> **WORK INSTRUCTIONS**: In the data below, which lines hold the word "screenshot"? Copy them.

> **RECORDS PROVIDED**:
________
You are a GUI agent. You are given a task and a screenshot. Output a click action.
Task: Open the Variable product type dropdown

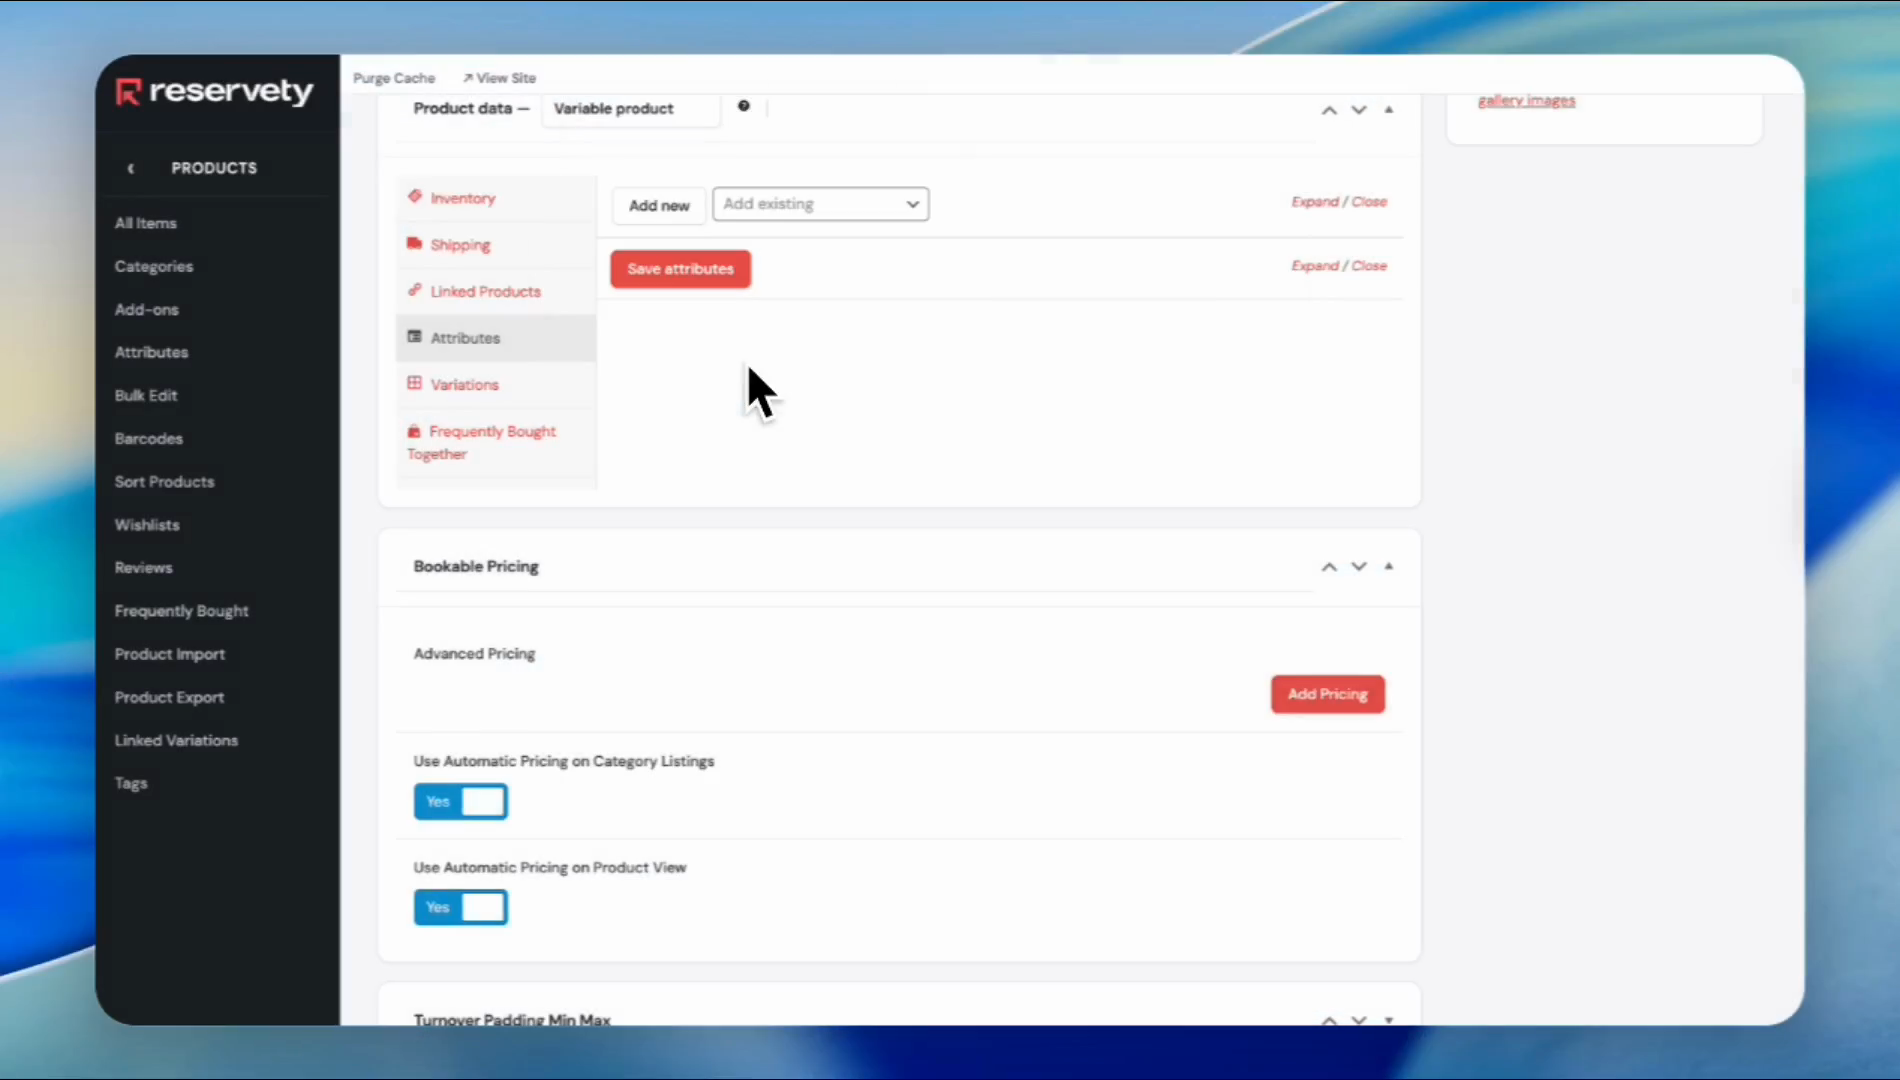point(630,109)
________
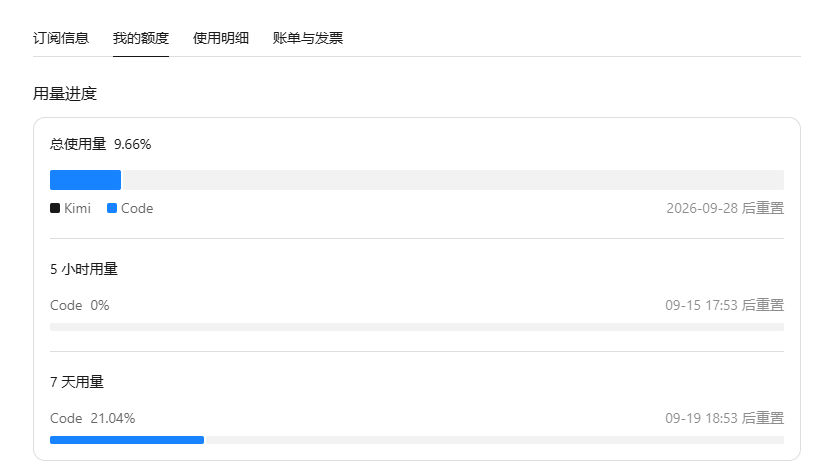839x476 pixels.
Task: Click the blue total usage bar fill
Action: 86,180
________
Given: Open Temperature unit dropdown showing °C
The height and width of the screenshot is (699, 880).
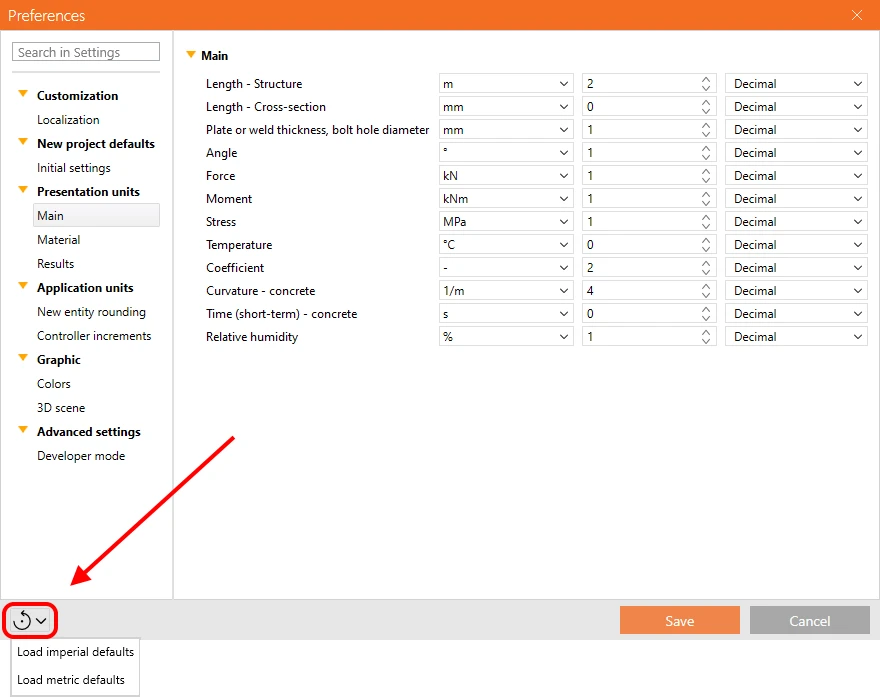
________
> **RESULT FOR THIS EXERCISE**:
You are a GUI agent. You are given a task and a screenshot. Output a click action.
The height and width of the screenshot is (699, 880).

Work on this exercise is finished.